What you should end up with is an exact copy of the lines from the one holding "Task: Open the em13c.oracle.com host link" through the last line of the entries below, both included, and nothing else; leave every picture out.

Stored entries:
-.-.-
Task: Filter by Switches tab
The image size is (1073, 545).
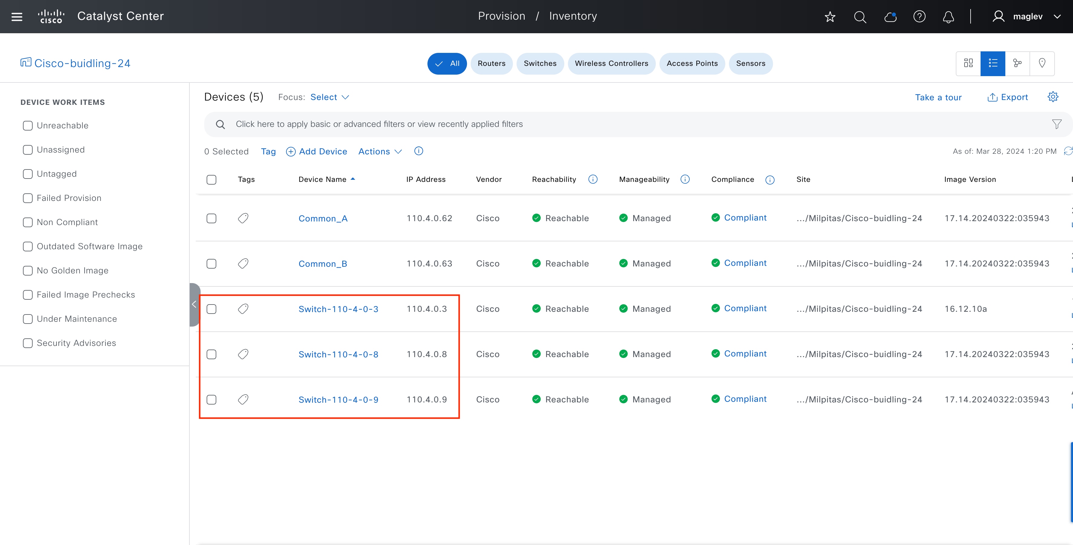Action: (540, 63)
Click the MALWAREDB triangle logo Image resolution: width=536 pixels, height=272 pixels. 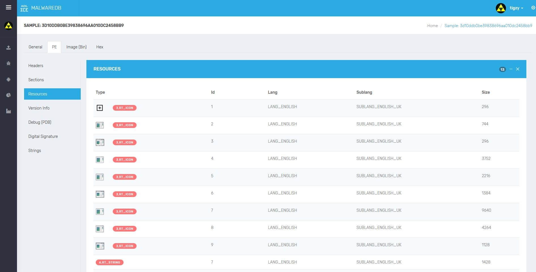point(8,26)
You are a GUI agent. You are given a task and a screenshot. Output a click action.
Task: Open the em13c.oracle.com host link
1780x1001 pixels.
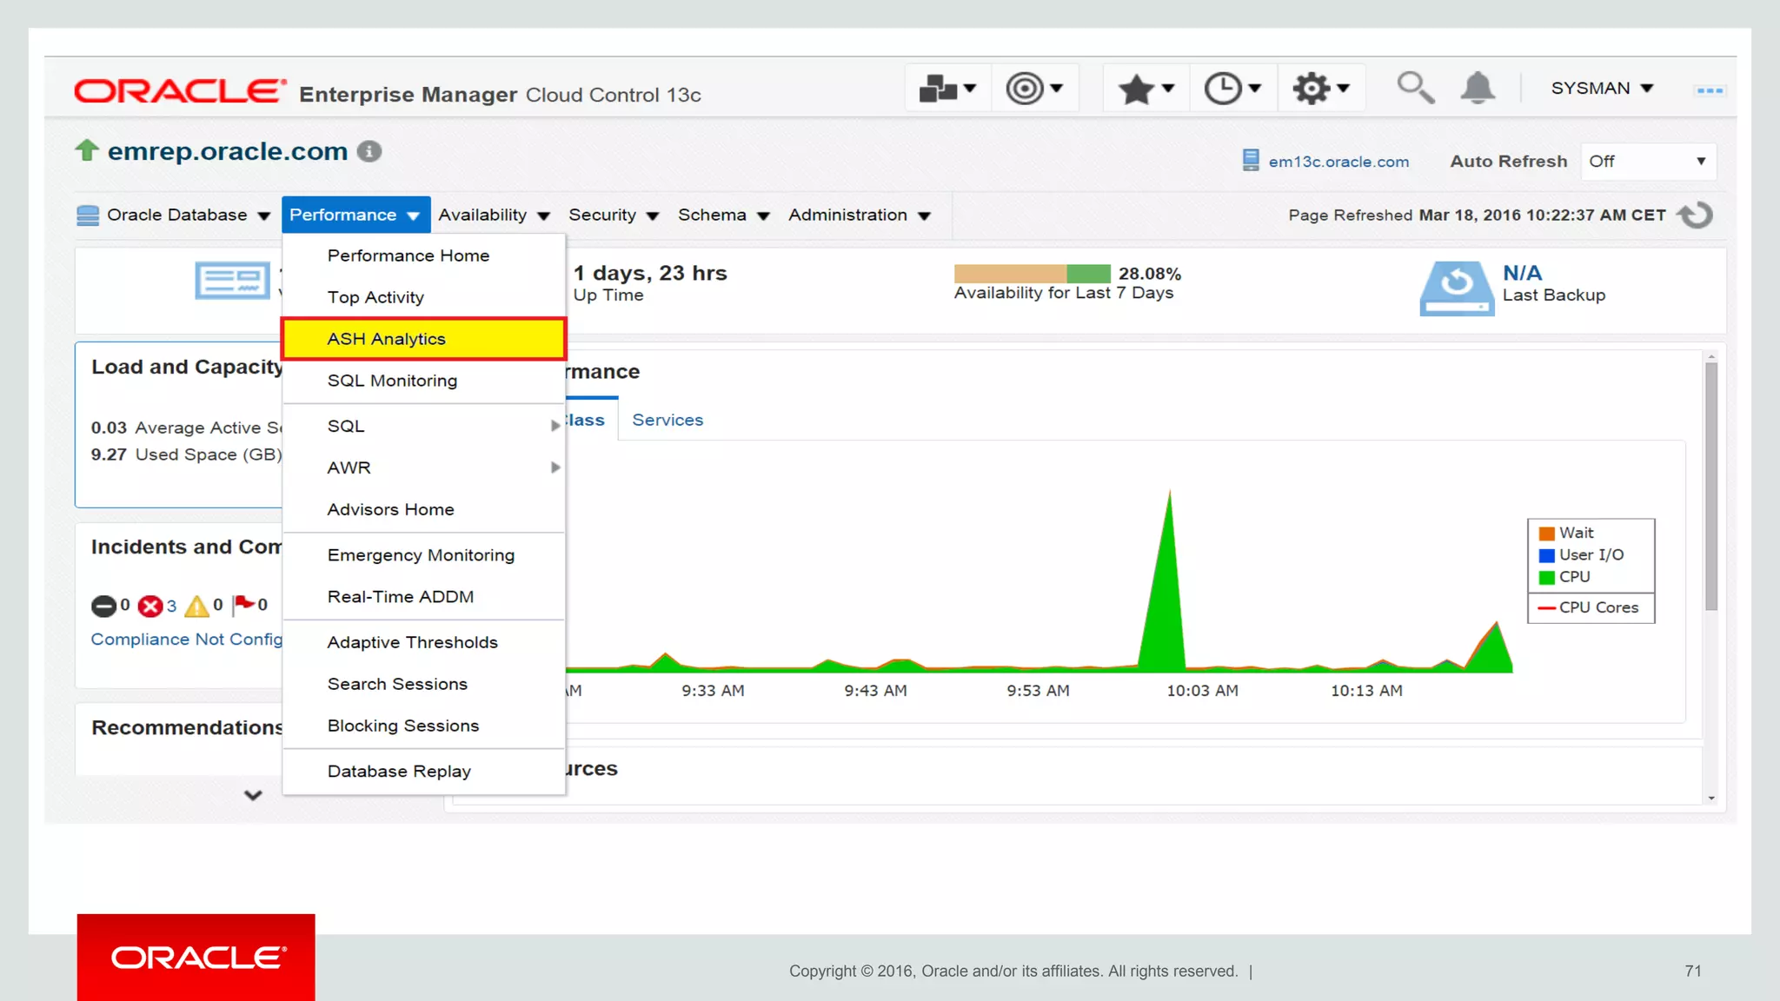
-.-.-
== YOUR RESPONSE ==
Task: Open the em13c.oracle.com host link
1780x1001 pixels.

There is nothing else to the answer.